═════ Materials provided

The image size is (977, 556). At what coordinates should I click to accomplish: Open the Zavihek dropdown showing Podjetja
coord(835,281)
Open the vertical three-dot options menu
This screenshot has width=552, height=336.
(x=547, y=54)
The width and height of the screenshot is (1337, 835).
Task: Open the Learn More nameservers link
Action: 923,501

══════════
═════ Materials provided

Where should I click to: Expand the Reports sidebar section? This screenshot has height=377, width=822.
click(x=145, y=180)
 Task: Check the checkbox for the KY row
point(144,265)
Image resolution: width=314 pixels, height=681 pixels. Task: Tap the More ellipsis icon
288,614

══════════
═════ Materials provided

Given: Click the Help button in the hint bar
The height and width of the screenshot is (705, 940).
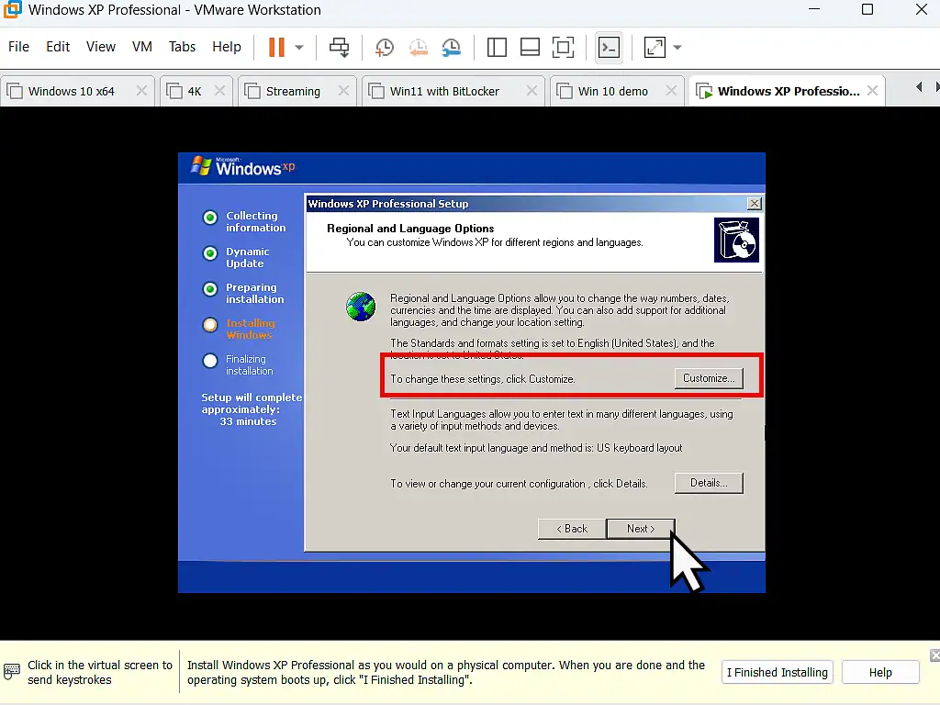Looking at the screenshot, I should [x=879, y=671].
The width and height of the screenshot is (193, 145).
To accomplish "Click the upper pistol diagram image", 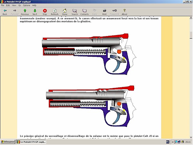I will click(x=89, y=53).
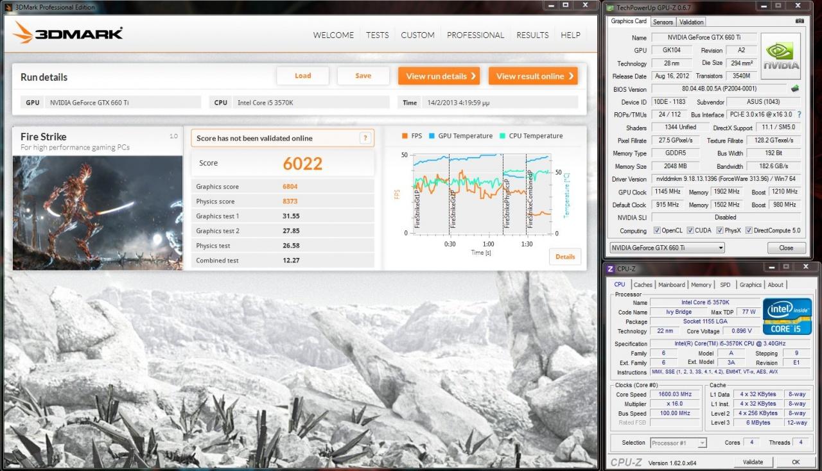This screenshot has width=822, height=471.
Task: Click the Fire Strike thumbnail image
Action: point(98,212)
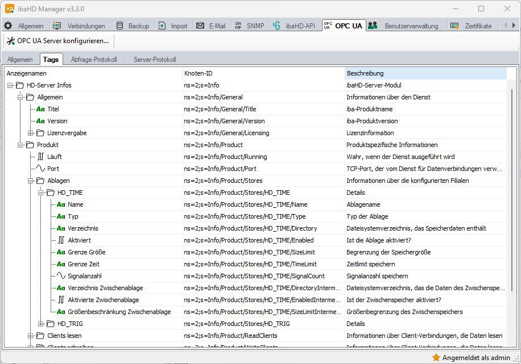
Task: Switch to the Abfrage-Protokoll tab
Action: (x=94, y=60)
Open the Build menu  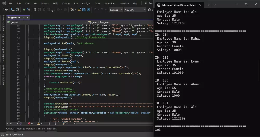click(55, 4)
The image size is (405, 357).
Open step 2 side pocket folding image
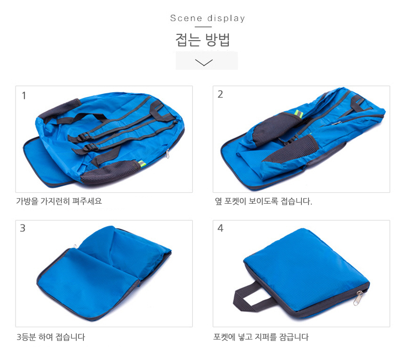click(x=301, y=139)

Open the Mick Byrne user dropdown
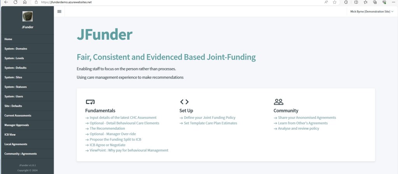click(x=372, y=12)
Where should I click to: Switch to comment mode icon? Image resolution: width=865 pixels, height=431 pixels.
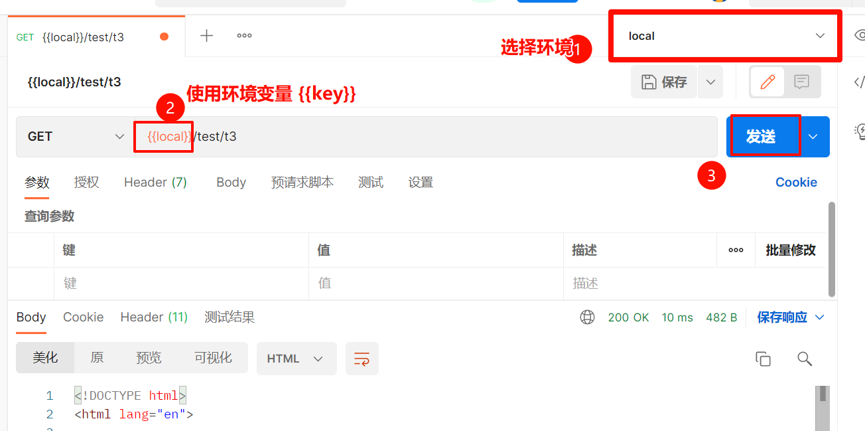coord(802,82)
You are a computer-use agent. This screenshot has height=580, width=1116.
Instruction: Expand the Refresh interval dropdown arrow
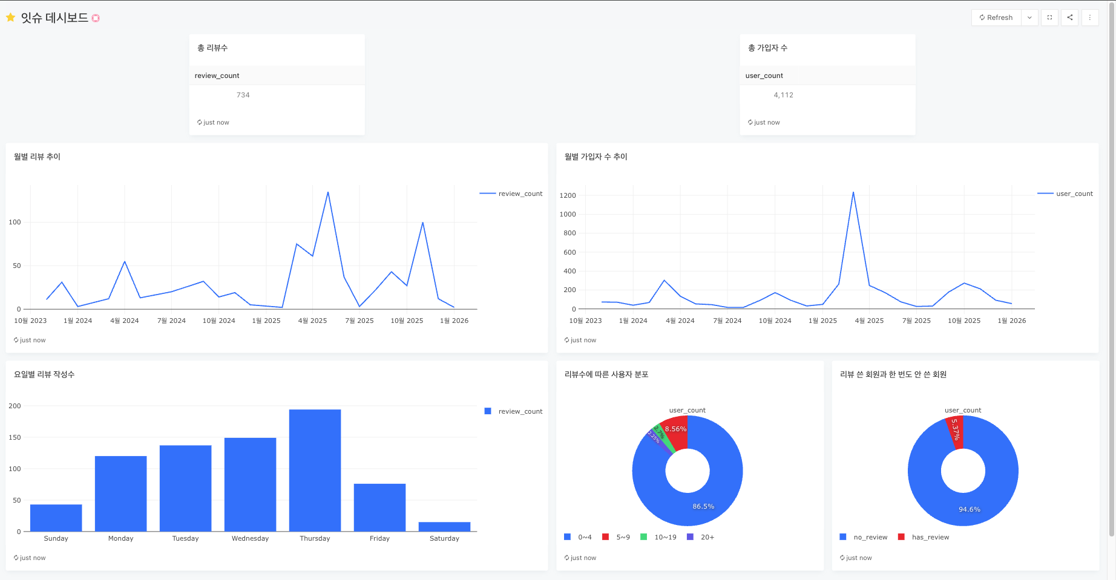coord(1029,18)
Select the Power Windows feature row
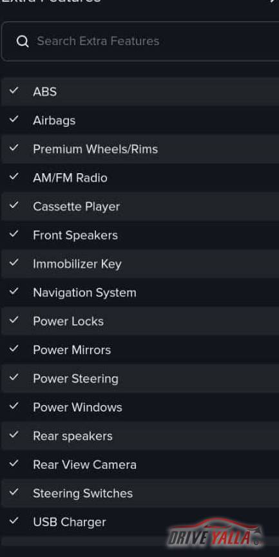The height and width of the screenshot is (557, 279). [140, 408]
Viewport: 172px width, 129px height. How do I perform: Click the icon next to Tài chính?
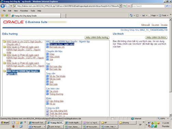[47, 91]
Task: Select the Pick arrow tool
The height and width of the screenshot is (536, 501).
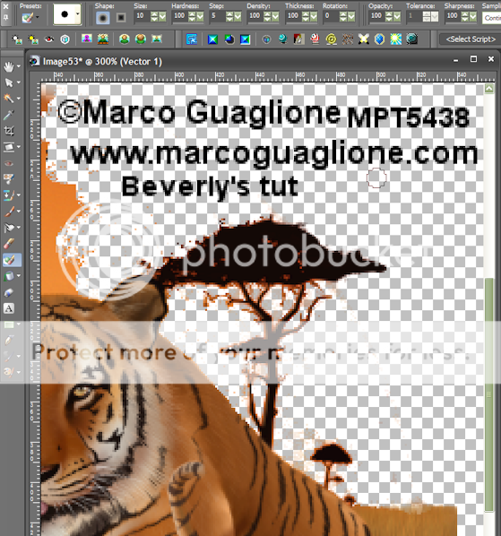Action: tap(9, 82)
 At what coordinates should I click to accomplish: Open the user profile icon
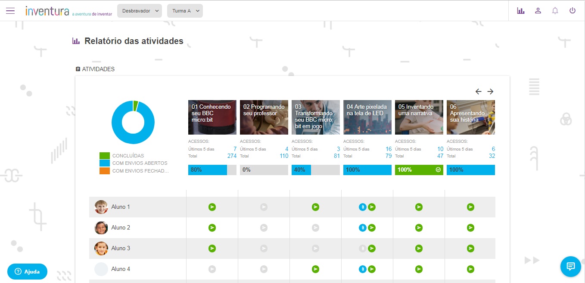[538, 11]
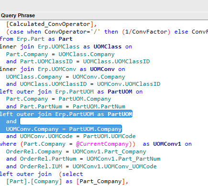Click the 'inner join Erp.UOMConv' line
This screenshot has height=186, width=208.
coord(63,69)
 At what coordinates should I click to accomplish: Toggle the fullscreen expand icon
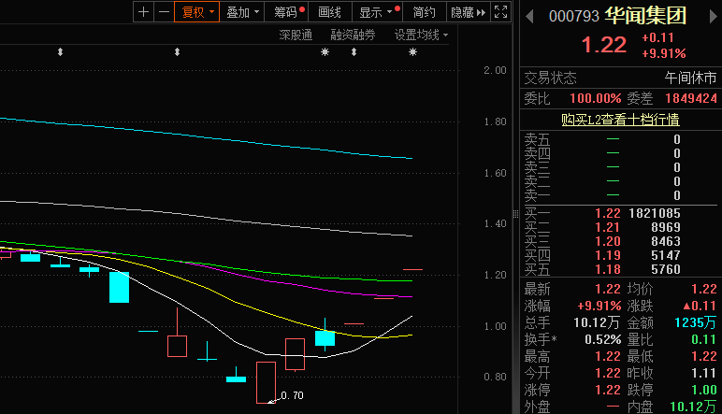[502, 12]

══════════

For the data above, set down exactly the lines from the line with "Given: Click the Help button in the hint bar" to the line with "The width and height of the screenshot is (193, 145).", both included, leaving pictures out.

### Answer section
Given: Click the Help button in the hint bar
The height and width of the screenshot is (705, 940).
Looking at the screenshot, I should [x=879, y=671].
The width and height of the screenshot is (193, 145).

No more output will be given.